- DATA EXCERPTS:
++++++
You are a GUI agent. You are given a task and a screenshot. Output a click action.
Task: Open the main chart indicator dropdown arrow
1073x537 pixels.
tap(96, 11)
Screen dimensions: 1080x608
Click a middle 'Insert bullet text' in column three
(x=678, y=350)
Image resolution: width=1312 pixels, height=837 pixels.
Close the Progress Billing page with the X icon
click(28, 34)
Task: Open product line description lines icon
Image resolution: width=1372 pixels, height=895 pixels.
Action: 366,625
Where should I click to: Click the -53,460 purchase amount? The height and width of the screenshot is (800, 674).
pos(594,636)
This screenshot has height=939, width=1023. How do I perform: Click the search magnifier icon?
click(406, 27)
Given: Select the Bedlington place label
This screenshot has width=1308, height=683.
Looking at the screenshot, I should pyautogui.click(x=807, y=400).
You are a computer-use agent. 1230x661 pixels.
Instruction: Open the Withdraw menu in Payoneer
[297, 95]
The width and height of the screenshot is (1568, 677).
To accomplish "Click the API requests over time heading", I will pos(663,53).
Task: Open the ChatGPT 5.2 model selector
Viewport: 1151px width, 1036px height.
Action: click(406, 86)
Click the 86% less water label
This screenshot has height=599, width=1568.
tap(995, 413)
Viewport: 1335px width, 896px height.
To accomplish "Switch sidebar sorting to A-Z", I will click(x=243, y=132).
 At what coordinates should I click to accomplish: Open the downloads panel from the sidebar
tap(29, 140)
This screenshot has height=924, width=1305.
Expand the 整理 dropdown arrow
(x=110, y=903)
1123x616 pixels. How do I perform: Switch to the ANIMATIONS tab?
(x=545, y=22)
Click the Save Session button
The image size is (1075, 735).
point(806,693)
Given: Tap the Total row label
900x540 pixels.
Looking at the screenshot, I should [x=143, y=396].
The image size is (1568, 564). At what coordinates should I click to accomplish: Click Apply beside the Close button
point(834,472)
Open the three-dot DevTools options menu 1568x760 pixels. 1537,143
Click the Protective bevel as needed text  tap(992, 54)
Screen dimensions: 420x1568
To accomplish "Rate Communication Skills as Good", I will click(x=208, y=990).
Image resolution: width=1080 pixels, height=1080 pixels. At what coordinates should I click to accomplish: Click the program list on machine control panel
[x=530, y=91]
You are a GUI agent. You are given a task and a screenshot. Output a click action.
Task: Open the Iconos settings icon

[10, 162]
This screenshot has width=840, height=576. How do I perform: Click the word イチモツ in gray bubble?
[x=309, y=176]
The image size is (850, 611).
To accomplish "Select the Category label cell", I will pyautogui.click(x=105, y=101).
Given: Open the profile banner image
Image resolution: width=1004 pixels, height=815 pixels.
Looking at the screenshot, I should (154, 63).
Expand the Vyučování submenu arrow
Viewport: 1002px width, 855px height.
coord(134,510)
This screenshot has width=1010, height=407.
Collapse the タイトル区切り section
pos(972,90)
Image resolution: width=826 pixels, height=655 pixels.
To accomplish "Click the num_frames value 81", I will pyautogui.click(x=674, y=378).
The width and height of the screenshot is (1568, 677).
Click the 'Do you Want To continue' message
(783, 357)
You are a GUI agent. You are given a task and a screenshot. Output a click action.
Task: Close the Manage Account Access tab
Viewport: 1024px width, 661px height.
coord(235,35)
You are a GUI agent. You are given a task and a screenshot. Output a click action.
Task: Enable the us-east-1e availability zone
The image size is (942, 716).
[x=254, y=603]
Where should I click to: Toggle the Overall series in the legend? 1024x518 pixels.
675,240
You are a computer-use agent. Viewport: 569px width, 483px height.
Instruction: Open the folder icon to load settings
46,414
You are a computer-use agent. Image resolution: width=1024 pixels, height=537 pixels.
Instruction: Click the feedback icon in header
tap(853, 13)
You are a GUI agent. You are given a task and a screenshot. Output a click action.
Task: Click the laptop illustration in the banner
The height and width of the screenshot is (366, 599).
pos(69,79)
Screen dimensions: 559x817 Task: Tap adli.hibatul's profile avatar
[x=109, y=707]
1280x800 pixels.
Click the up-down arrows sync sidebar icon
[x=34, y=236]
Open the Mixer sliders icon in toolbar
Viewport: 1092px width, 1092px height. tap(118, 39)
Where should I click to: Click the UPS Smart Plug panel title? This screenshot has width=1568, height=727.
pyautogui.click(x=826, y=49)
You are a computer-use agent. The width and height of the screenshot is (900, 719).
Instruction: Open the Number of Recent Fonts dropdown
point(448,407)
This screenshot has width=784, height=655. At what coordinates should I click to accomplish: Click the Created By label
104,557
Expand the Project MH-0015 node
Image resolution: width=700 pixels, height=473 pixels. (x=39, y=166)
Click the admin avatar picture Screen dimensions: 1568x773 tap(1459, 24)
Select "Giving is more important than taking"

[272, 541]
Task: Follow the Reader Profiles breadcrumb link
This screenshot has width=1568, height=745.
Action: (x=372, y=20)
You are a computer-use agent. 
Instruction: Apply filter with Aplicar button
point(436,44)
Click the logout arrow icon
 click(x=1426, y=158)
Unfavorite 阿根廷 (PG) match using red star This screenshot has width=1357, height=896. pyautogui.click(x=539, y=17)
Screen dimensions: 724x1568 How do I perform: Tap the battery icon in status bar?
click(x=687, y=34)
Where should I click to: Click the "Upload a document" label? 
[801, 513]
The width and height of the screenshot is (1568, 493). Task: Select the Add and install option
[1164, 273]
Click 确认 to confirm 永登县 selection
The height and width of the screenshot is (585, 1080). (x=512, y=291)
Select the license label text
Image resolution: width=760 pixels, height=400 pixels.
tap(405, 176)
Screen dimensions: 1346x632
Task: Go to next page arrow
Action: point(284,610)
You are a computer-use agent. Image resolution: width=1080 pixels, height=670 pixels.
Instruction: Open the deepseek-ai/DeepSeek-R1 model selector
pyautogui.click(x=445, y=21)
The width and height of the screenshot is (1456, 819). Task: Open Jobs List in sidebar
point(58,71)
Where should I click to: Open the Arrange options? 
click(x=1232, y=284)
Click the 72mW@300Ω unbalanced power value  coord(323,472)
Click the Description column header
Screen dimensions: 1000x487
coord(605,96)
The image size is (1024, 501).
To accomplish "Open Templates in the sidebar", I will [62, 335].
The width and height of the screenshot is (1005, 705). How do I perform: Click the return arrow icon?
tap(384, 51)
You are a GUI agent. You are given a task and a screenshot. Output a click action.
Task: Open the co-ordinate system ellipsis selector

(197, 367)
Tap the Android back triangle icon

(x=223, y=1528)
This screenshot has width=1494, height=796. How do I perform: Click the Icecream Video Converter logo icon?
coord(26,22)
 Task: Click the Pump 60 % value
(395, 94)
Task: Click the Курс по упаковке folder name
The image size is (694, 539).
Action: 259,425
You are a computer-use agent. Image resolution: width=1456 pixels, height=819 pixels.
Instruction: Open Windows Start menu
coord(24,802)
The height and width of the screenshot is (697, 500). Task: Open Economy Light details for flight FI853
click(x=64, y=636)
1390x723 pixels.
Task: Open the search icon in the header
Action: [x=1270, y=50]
++++++
- WORK TO COMPLETE: Copy the material word for word, from its start through the line that contains "Action: 366,625".

- REPLY TO THE TASK:
You are a GUI agent. You are given a task and a screenshot. Output a click action.
Task: Open the main chart indicator dropdown arrow
1073x537 pixels.
tap(96, 11)
Screen dimensions: 1080x608
Click a middle 'Insert bullet text' in column three
(x=678, y=350)
Image resolution: width=1312 pixels, height=837 pixels.
Close the Progress Billing page with the X icon
click(28, 34)
Task: Open product line description lines icon
Image resolution: width=1372 pixels, height=895 pixels.
Action: 366,625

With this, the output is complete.